Data sharing by different partners and aggregating different data sources on common platforms requires significant investments in terms of interoperability and data format. Data are interoperable when they follow commonly agreed upon technicalstandards and have sufficient metadata for an analyst to identify provenance, concepts, methods, and usage guidance.
Both standards and metadata are necessary for interoperability. Without standards, even well-described data (i.e., with metadata) are not user ready, and, without metadata, it is extremely time consuming to understand data or put them to use.
Even within single initiatives, different types of data can require different approaches to standardization and interoperability. For example, the California Data Collaborative receives two kinds of data — billing and program participation data. The former requires little standardization, as the billing format is uniform across agencies. However, the formats of the latter can vary. The CaDC has therefore developed a software that partner agencies can use to standardize participation data before sharing them.
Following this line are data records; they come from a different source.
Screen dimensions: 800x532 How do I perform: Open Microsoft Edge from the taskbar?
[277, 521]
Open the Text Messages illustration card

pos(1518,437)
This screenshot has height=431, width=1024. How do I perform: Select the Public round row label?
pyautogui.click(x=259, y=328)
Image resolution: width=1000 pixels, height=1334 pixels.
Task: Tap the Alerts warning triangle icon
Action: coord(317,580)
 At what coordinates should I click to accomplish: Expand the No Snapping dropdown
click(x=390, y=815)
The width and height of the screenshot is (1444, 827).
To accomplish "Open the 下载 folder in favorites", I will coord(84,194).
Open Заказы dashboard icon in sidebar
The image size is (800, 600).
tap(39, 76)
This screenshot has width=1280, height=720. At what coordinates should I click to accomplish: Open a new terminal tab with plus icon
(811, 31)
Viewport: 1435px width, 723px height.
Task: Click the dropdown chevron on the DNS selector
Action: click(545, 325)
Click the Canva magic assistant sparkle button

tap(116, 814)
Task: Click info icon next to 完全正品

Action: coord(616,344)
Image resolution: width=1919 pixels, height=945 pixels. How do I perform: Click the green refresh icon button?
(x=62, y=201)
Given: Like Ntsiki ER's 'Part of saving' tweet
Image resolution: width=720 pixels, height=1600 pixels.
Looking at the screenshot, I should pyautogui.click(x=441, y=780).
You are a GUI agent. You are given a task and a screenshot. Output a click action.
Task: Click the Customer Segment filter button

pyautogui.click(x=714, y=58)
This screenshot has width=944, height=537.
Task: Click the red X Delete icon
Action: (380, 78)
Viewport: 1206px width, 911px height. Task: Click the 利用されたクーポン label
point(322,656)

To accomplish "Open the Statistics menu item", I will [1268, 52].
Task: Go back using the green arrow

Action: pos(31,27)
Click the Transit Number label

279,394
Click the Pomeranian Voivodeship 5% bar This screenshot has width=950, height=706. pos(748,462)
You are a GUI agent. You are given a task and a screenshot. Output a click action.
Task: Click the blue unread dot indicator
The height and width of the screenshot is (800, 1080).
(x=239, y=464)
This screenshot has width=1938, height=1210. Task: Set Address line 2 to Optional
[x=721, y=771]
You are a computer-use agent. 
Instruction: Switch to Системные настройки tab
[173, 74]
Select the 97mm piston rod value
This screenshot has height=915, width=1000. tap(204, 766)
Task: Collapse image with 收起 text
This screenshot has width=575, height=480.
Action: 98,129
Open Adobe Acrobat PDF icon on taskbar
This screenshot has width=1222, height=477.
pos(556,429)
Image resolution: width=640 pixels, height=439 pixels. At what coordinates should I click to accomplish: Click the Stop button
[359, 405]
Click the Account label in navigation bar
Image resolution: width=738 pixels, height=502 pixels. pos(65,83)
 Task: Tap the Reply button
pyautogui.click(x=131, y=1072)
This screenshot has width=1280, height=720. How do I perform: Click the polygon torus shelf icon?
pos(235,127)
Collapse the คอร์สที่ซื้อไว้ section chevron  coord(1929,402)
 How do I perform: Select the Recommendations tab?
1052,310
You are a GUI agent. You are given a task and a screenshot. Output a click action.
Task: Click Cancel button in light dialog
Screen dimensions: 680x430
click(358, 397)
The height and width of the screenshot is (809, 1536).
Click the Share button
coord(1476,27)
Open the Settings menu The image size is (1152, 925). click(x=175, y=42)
While there is often a strong emphasis on standards, it is important to acknowledge that successful initiatives invest heavily in producing high-quality metadata. Good metadata can smooth the process of transferring and using data. To guide data providers, the Humanitarian Data Exchange has developed and made available clear instructions on resource and metadata fields that are required and provides support to new partners to apply them.
Ensuring interoperability among disparate datasets
Any humanitarian organization can upload its data to the Humanitarian Data Exchange. To ensure data sharing on the platform is seamless, HDX supports contributions in any standard data format. However, from the beginning, HDX has recognized that some standardization was necessary to reduce the friction of sharing data.
Its original approach to data standardization required time and technical expertise from contributing humanitarian organizations. But, in 2014, HDX rebooted this approach to develop the Humanitarian Exchange Language (HXL). As most data on HDX was stored in spreadsheets, the new approach merely required the data to include an identifier (a symbol using a hashtag) in the column title, making it possible to merge the same fields across multiple datasets. While there are still challenges in the adoption of HXL, studies carried out by the data sharing initiative show that it has greatly improved data use and saved data processing time.